=== TASK REQUIREMENTS ===
Leave out every picture, and return exactly the lines from the line containing "Where should I click to: Click the Padding" through the end of the records below, both inclusive.

=== INFORMATION ===

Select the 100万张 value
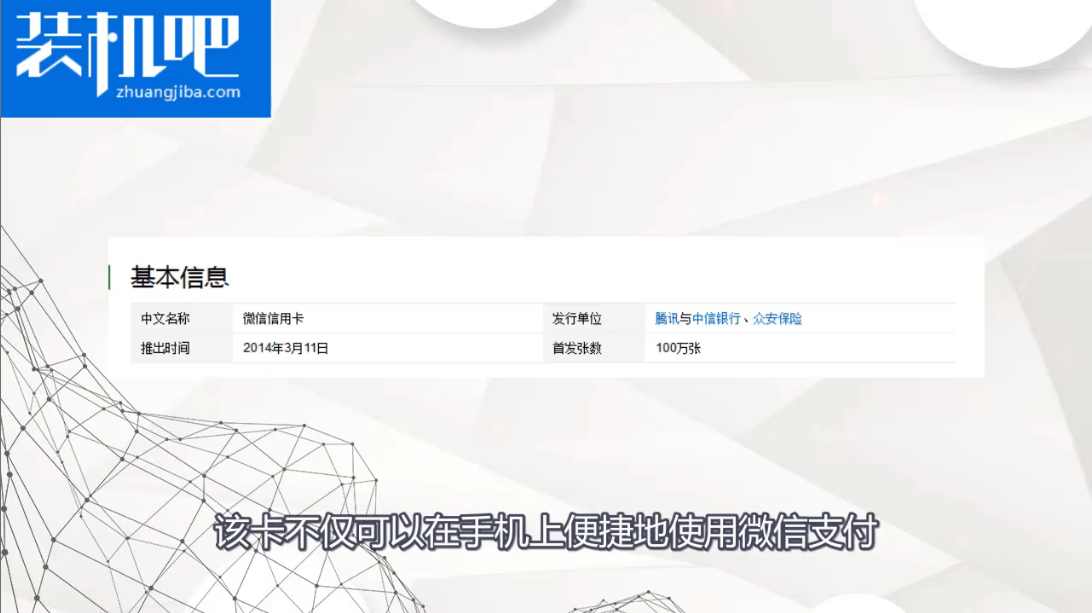The image size is (1092, 613). [678, 349]
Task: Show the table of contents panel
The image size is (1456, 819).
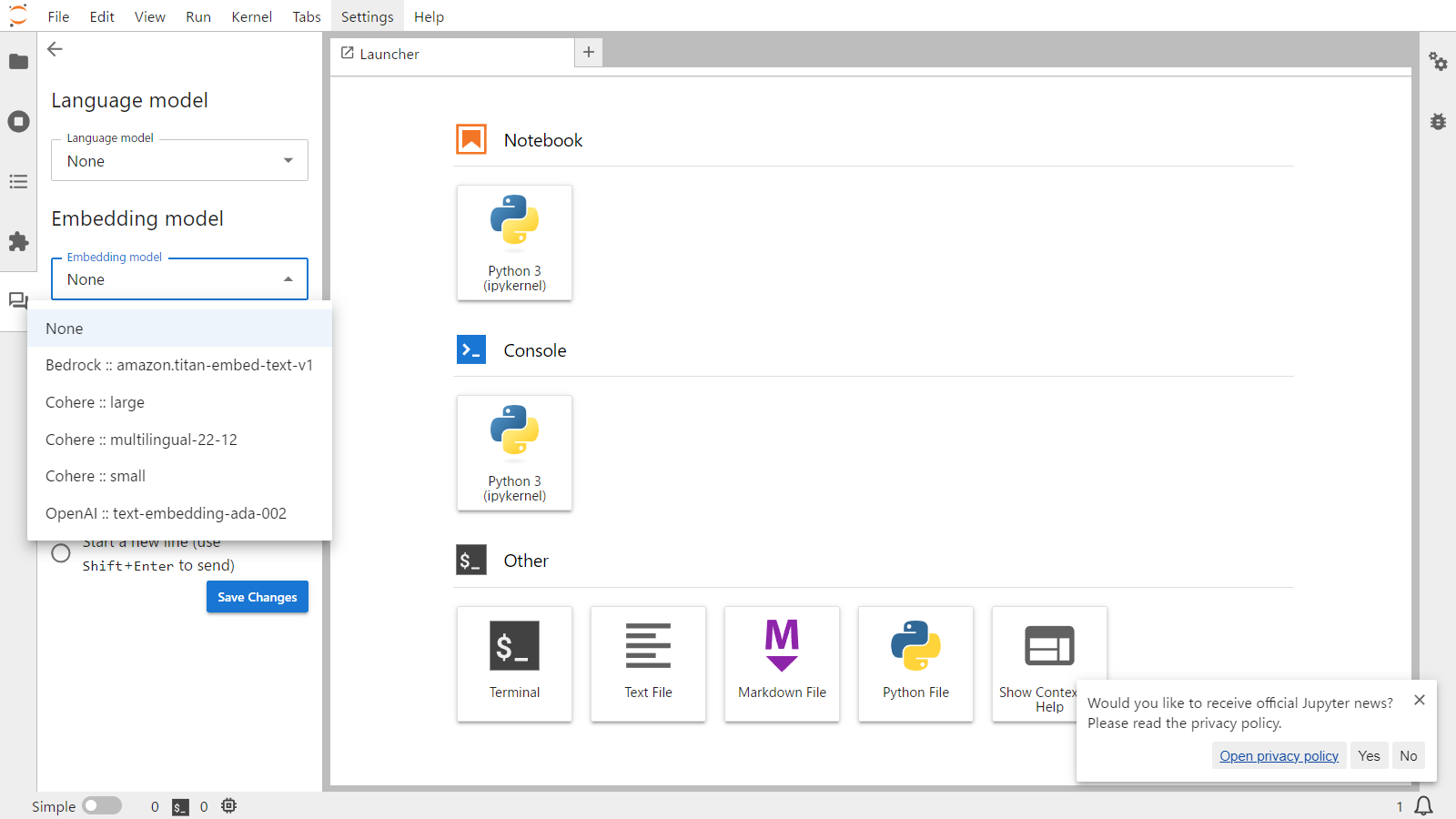Action: click(x=18, y=182)
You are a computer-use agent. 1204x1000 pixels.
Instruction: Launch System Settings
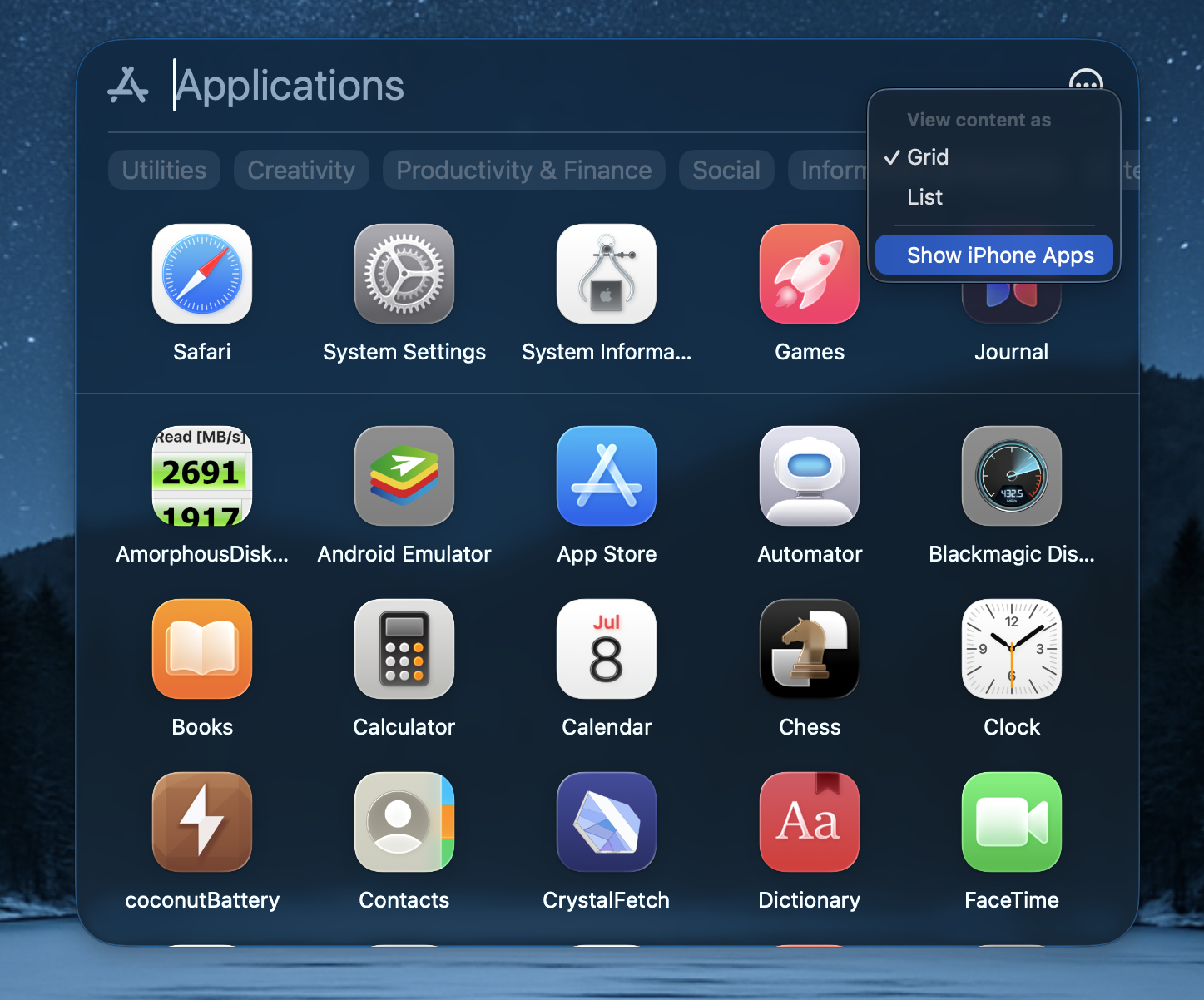[404, 274]
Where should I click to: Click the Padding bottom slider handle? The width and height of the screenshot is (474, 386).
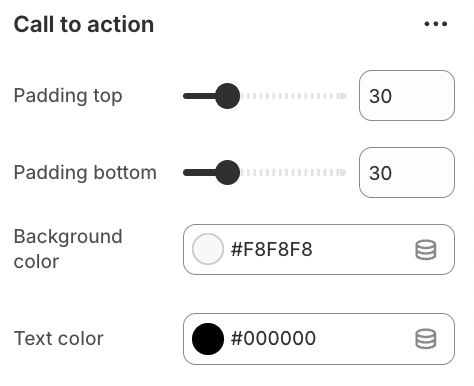(227, 173)
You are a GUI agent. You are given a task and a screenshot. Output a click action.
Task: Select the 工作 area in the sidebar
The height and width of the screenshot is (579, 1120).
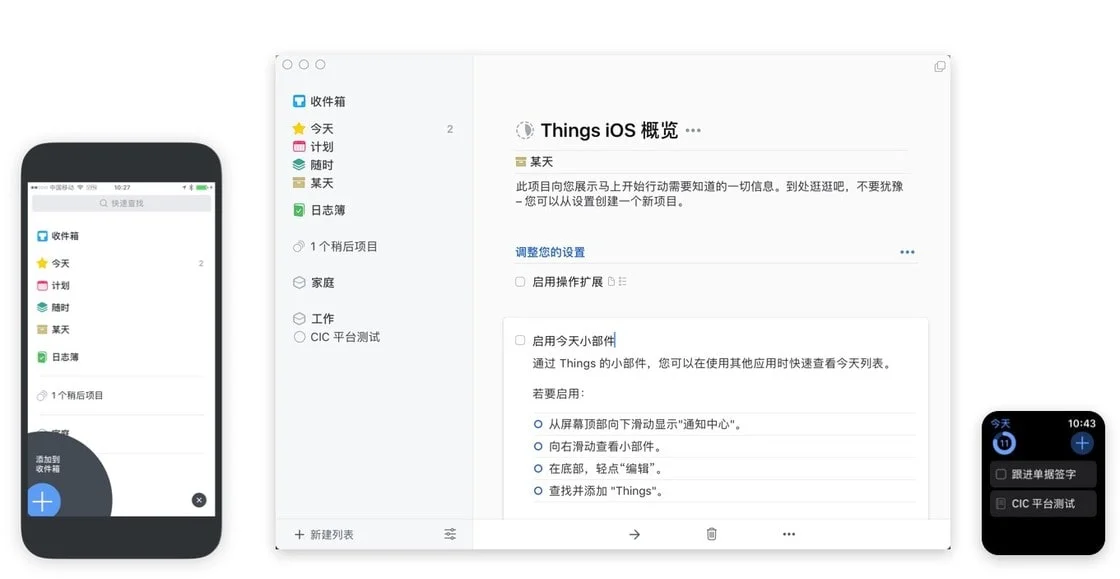click(320, 318)
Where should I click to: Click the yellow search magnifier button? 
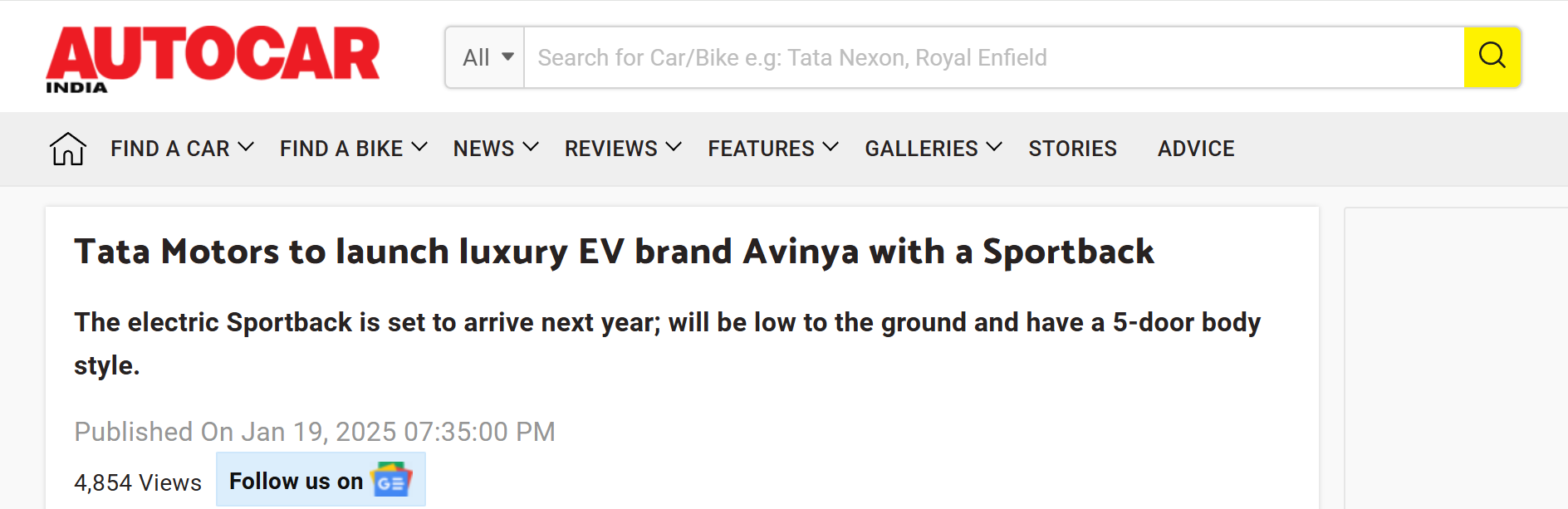1492,57
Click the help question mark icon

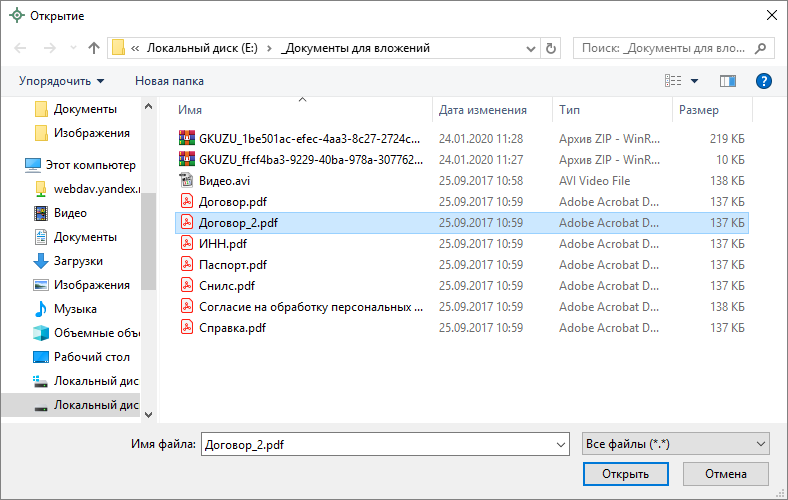pos(763,80)
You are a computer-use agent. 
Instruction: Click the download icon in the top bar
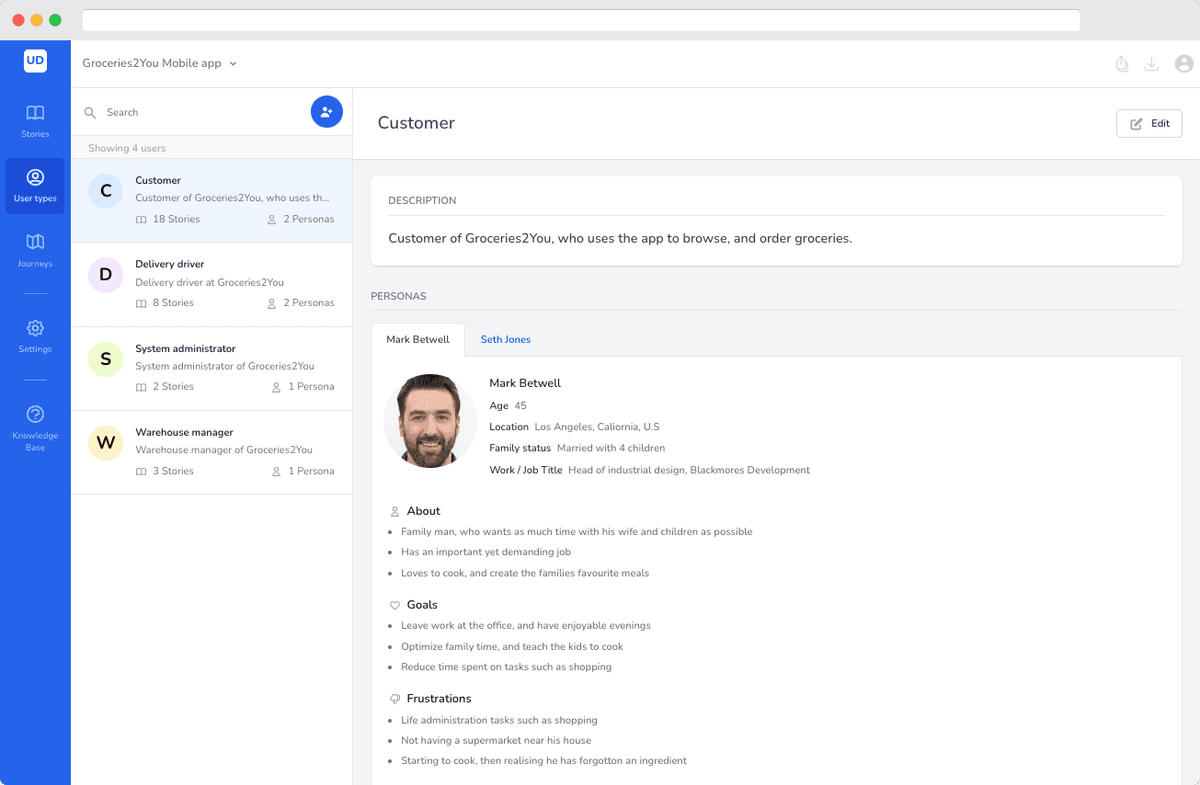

=== ANSWER BELOW ===
Where should I click to: Click the Padding bottom slider handle? The width and height of the screenshot is (474, 386).
(227, 173)
You are a GUI agent. You are given a task and a screenshot. Output a click action.
Task: Select the 工作 area in the sidebar
The height and width of the screenshot is (579, 1120).
click(320, 318)
Where should I click to: Click the yellow search magnifier button? 
1492,57
Click the help question mark icon

pos(763,80)
You are a computer-use agent. 
Instruction: Click the download icon in the top bar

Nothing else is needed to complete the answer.